Last week Logan arrived at Peyton’s house with a track suit, a hoodie and a black coaching coat. He wears it to every game and it is the exact same as the all the coaches. He loves wearing his track suit to school.
“I can tell people I’m part of the Kings team,” Peyton shouted gleefully to his mom.
But Peyton and his family still have major challenges.
“Peyton is learning at a grade five level right now,” said Tracey. “This past year has been the hardest year in the past decade. He is frustrated. He had adjusted well to having 25% paralysis on his left side, but after the second surgery limited his mobility in his right hand it has been tougher. Right now he can’t even write his name. That really bothers him.
“He doesn’t have to be the popular kid, but it would be nice for him to have one solid friend. It is hard to see kids mock him when they see him walk. He does his best,” said Tracey.
She acknowledges it is also difficult for their children. “It is hard for all our kids sometimes, because he requires a lot of our time,” she said.

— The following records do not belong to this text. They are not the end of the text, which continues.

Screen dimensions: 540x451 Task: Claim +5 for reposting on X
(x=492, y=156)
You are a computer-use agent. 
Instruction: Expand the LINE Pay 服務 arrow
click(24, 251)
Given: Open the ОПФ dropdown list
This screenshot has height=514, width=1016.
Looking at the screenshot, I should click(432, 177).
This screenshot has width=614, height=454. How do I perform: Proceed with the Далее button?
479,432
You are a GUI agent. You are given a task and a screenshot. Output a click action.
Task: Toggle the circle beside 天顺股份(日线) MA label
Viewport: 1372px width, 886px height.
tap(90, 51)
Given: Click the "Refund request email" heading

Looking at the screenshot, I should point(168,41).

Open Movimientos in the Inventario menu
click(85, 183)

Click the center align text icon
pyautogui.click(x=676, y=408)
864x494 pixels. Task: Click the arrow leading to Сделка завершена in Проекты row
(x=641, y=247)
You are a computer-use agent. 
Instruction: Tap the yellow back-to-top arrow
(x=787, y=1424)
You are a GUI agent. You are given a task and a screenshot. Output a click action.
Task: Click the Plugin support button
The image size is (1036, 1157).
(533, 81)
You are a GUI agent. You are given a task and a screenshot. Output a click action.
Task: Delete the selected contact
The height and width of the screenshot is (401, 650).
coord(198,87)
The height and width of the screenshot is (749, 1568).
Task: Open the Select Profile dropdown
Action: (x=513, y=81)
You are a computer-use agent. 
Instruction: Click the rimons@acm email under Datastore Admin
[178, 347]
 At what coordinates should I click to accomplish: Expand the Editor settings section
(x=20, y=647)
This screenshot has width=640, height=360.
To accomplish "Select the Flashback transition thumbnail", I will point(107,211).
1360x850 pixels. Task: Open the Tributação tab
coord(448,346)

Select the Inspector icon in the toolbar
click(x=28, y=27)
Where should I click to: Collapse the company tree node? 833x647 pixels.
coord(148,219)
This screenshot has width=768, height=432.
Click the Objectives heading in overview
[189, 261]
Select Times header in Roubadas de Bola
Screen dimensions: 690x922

Paige, Peyton’s big sister has a lot on her shoulders. She is the only one who can calm him down. He listens to her. He loves Paige. He listens and he confides in her. One time he told her, “I think I’m done. I can’t live like this anymore.” She calmly listened, “That’s not an option Peyton.”
Tracey marvels at how patient, tender and watchful Paige is with her brother. But she also wants her to be a regular 16-year-old and have fun. It is a difficult balance for the entire Kalbfleisch family, but they are up for the challenge.
Peyton’s position on the Kings team has helped a lot. He goes on the team bus for day trips, and being around the boys has definitely boosted his confidence.
“He talks to the guys much more now,” said Logan. “He knows a few guys from his school and other teammates will drive across town to pick him up for lunch on school days. I think we have all learned that giving back to someone who isn’t as privileged as we are to be able to play a game, or just be to be part of team, is important. I’m happy we are able to be part of his team.
“I’m glad he is on our team and I hope in the future other associations will do the same for other kids so they can experience what Peyton has and what we have,” said Logan.
It’s all about that six degrees. Chris Kalbfleish played on my team at the Alzheimer’s Faceoff tournament four years ago. Last month he sent an email asking if I could help them find some hockey sticks so Peyton could build his chairs.
Building the chairs (pictured above) gives Peyton something to focus on and his occupational therapist is hopeful it will help him regain more mobility in his right hand.
This is where you come in. If you want to help this courageous boy you can drop off your old hockey sticks at the following four Edmonton area locations. Please cut off the old blade and donate the shaft.
The Sports Closet in Sherwood Park Mall.
The brand new Sports Closet in St.Albert Centre.
Tier One Energy at 4253 97 Street, Edmonton
TSN 1260 located at 18520 Stony Plain Road
Thank you in advance.
I’d also like to thank Chris, Tracey, Tyler, Effie, Logan and the entire Sherwood Park Kings Midget AA Oilers for sharing their story. We need more of your kind of love and support for others. Thank you.